El PAMI es un ente autárquico y no tiene que pedir permiso a Salud para tomar una decisión de ese tipo. Si bien hay una ley de genéricos, por vía de la reglamentación se puede modificar ajustar la operatoria.
“El PAMI va marcando la aguja de cómo funciona el sector. Las decisiones que toma derraman sobre el resto”, advierte un representante de pymes de la industria, preocupado por las consecuencias de una medida de este tipo.
Las quejas llegan de distintos actores del sistema:
- Laboratorios chicos o medianos que tendrían dificultades para competir por marca, dada la instalación de los grandes nombres comerciales.

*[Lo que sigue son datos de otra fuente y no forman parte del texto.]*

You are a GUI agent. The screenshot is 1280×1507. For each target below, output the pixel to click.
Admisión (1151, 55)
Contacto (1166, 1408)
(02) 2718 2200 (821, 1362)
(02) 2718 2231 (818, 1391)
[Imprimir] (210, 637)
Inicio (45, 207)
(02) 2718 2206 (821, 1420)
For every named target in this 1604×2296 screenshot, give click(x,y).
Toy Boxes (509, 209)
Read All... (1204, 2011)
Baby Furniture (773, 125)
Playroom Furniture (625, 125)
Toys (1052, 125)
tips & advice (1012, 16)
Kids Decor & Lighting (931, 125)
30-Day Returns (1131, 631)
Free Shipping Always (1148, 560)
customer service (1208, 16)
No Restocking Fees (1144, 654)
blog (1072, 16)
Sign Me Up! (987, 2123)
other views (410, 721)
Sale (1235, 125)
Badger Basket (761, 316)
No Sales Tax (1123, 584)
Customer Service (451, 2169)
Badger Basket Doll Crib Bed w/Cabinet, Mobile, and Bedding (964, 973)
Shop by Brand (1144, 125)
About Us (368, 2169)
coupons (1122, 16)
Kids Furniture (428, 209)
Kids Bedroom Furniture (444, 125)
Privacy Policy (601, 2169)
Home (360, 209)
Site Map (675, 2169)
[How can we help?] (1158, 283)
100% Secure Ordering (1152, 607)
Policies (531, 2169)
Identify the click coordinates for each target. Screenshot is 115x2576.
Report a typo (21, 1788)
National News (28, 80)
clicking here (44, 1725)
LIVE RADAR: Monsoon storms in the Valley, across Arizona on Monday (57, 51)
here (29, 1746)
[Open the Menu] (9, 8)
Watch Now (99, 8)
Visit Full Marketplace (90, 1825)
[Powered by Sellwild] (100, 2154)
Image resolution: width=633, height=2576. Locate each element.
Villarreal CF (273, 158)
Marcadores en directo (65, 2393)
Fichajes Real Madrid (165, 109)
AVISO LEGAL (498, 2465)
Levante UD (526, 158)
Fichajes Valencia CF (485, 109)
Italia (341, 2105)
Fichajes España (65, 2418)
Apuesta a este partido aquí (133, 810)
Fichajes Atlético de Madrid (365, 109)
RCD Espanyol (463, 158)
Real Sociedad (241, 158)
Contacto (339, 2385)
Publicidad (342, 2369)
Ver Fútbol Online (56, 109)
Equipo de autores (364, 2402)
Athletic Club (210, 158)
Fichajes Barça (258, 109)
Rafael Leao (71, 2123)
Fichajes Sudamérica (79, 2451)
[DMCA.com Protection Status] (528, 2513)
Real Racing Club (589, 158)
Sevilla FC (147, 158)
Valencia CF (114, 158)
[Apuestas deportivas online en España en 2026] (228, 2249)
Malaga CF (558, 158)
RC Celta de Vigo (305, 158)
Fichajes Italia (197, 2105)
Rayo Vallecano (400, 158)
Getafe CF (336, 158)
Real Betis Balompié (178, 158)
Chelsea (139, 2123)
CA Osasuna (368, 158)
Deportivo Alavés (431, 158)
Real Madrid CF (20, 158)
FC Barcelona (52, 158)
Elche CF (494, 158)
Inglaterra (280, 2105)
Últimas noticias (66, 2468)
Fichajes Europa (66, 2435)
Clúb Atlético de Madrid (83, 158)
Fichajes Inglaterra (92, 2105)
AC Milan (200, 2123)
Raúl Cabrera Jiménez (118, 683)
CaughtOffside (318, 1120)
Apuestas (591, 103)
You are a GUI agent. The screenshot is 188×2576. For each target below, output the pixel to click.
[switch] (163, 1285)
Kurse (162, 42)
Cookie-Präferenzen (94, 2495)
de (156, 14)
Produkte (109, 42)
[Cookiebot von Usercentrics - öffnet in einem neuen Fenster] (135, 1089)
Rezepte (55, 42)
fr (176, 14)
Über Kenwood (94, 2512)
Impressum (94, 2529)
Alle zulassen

- A su vez, tendrían dificultades para convencer a los médicos de que prescriban marcas chicas: los grandes suelen ofrecer condiciones muy ventajosas a los profesionales que recetan sus medicamentos.
- Las prepagas ven con preocupación la situación porque tendrían que financiar medicamentos más caros.
- Las farmacias –especialmente las más chicas- bajarían su rentabilidad porque tendrían que negociar en condiciones más desventajosas con los grandes laboratorios.
Desde el PAMI desmintieron que se esté negociando cambios en la ley de genéricos. Aunque reconocieron que el congelamiento de precios de los medicamentos vence el 31 de octubre y que en los próximos días se iniciará una negociación para intentar mantener el precio lo más bajo posible en medicamentos especiales y no especiales.
Para el Gobierno es importante poder mostrar que estos precios no se disparan porque actúan también como testigos para el resto del mercado. Habrá que ver qué piden los grandes laboratorios para acotar lo más posible los aumentos.
Por lo pronto, desde el PAMI recuerdan que los medicamentos son gratuitos para los afiliados y que cualquier ahorro tiene que ver con una mejor administración de recursos de la entidad.